● TASK A
Copy out the rows word for word, beginning with the line containing "410x231 pixels. How" and ending with the line containing "the 11 months", both of those lines included.
☆ ☆ ☆
FIELDEmbodiments described herein relate generally to an information processing apparatus including a touch panel, an information processing method, and a program.
BACKGROUNDIn recent years, various information processing apparatuses such as tablets, PDAs, and smartphones have been developed. Most of such kinds of electronic devices include a touch screen display to facilitate an input operation by the user. The user can give instructions to the information processing apparatus to execute a function related to a menu or object by touching the menu or object displayed on the touch screen display with a fingertip, stylus pen or the like.
However, many of existing information processing apparatuses including a touch panel are small and thus, it is difficult to use copy & paste and cut & paste needed for text editing. In these operations, it is necessary to specify the start position or end position of copy or cut and the paste position using a fingertip, stylus pen or the like and in some cases, it is difficult to precisely specify these positions. That is, if the screen is small and characters are small, it is difficult to precisely specify a character or a word using a fingertip, stylus pen or the like.
When using an information processing apparatus including a conventional touch panel, it is difficult to precisely select a portion of text including small characters using the touch panel.
A general architecture that implements the various features of the embodiments will now be described with reference to the drawings. The drawings and the associated descriptions are provided to illustrate the embodiments and not to limit the scope of the invention.
Various embodiments will be described hereinafter with reference to the accompanying drawings.
In general, according to one embodiment, an information processing apparatus includes a display, a touch panel on the display, and a voice recognition module. The display is configured to display video. The touch panel is configured to detect a touch. The voice recognition module is configured to perform voice recognition processing based on a position of the touch detected by the touch panel.
The CPU 30 is a processor that controls the operation of various modules implemented in the smartphone 10. The CPU 30 executes various kinds of software loaded from the SSD 38 as a nonvolatile storage device into the main memory 34. The software includes an operating system (OS) 34a and a text editing application program 34d.
The text editing application program 34d controls editing (copy, cut, and paste) of text displayed on the touch screen display 17 using, in addition to the touch operation, voice recognition. More specifically, the text editing application program 34d identifies the desired word, phrase or the like from a plurality of words, phrases or the like at the touch position using voice recognition.
The CPU 30 also executes the basic input output system (BIOS) stored in the BIOS-ROM 36. BIOS is a program to control hardware.
The system controller 32 is a device connecting the CPU 30 and various components. The system controller 32 also contains a memory controller to control access. The main memory 34, the BIOS-ROM 36, the SSD 38, the graphics controller 40, the sound controller 42, the wireless communication device 44, and the embedded controller 46 are connected to the system controller 32.
The graphics controller 40 controls an LCD 17a used as a display monitor of the smartphone 10. The graphics controller 40 transmits a display signal to the LCD 17a under the control of the CPU 30. The LCD 17a displays a screen image based on the display signal. Text editing processing such as copy & paste or cut & paste is performed on text displayed on the LCD 17a under the control of the text editing application program 34d. A touch panel 17b is arranged on the display surface of the LCD 17a.
☆ ☆ ☆
● TASK B
Continue the description of the touch panel apparatus that uses voice recognition for text editing, starting after its last sentence.

● INFORMATION SHOWN
☆ ☆ ☆
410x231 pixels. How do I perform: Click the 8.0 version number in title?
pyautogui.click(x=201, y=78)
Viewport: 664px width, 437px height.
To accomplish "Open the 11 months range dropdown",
☆ ☆ ☆
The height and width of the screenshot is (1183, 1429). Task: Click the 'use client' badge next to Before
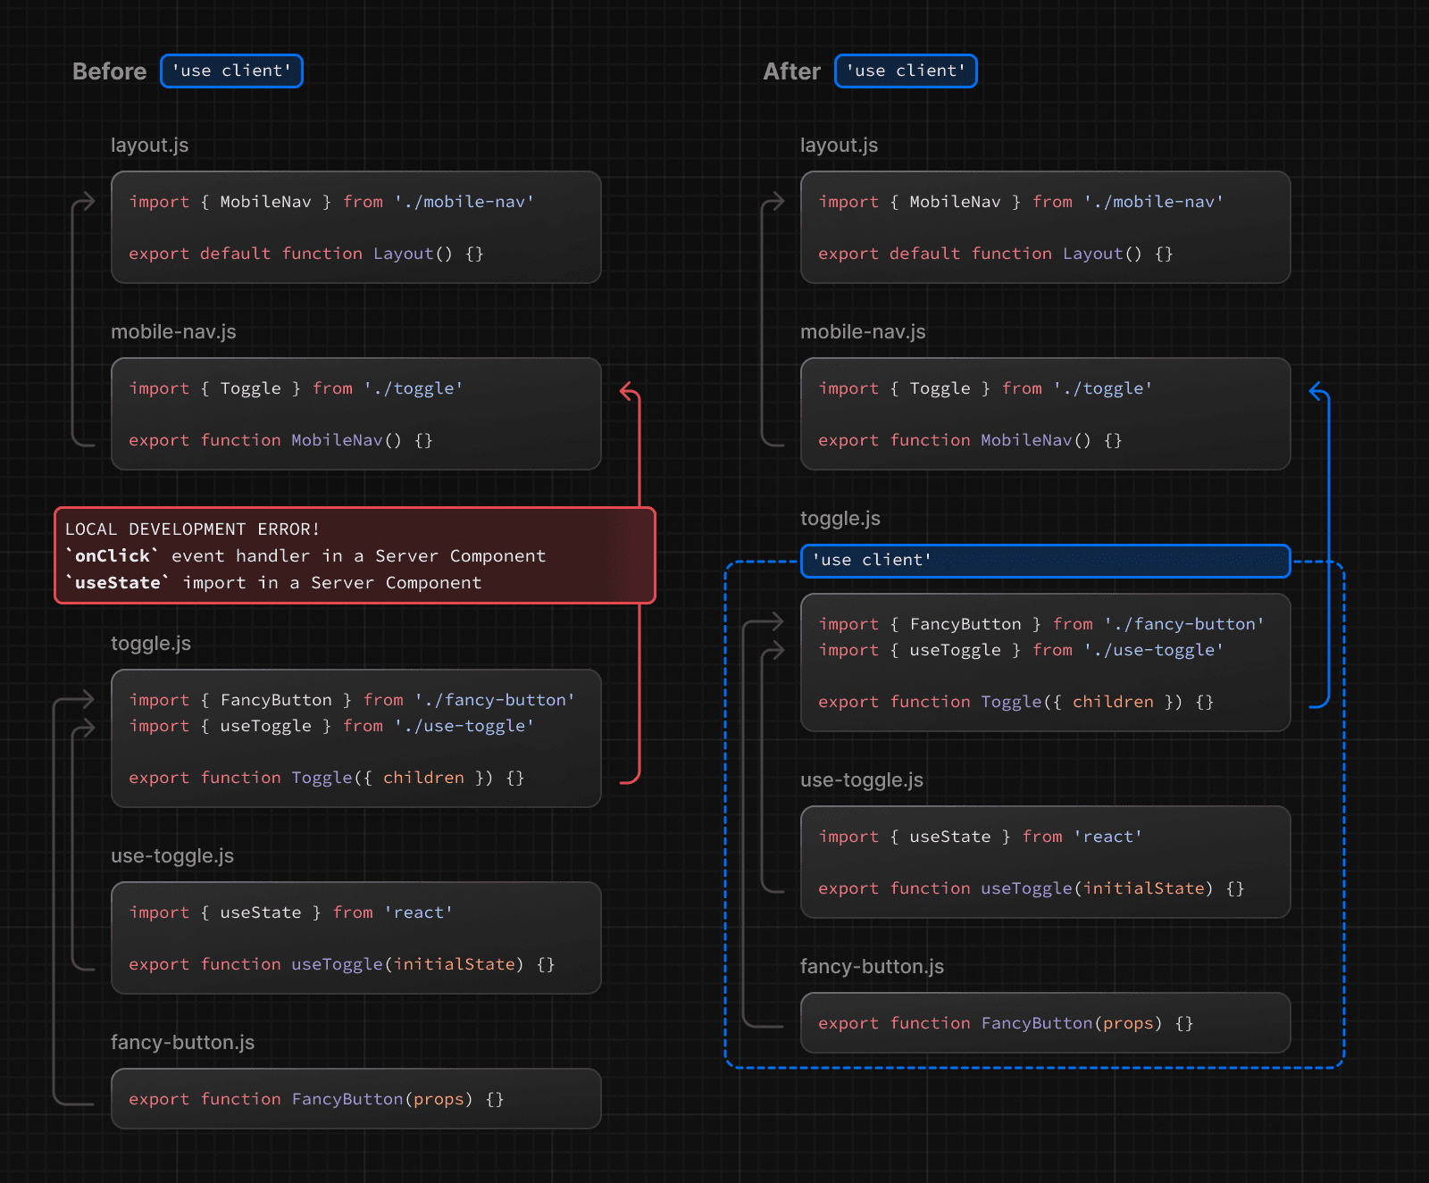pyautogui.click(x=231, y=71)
☆ ☆ ☆
● WRITTEN ANSWER A
410x231 pixels. How do I perform: Click the 8.0 version number in title?
pyautogui.click(x=201, y=78)
Viewport: 664px width, 437px height.
To accomplish "Open the 11 months range dropdown",

● WRITTEN ANSWER B
The sound controller 42 is a controller to control an audio signal and incorporates a voice input from a microphone 42b as an audio signal and also generates an audio signal output from a speaker 42a. The microphone 42b is also used for voice input of the desired word, phrase or the like to assist the touch operation.
The wireless communication device 44 is a device configured to perform wireless communication such as wireless LAN and 3G mobile communication or to perform proximity wireless communication such as NFC (Near Field Communication). The smartphone 10 is connected to the Internet via the wireless communication device 44.
The embedded controller 46 is a one-chip microcomputer containing a controller for power management. The embedded controller 46 has a function to turn on or turn off the smartphone 10 in accordance with the operation of a power button (not shown).
An audio signal input from the microphone 42b is supplied to a characteristic quantity extraction module 72 for sound analysis. In the sound analysis, a voice is analyzed (for example, the Fourier analysis) and converted into characteristic quantities including information useful for recognition. Characteristic quantities are supplied to a recognition decoder module 74 and recognized by using acoustic models from an acoustic model memory 82. In the acoustic model memory 82, a very large number of correspondences between the sound of characteristic quantities and probabilities of phonetic symbols are stored as acoustic models.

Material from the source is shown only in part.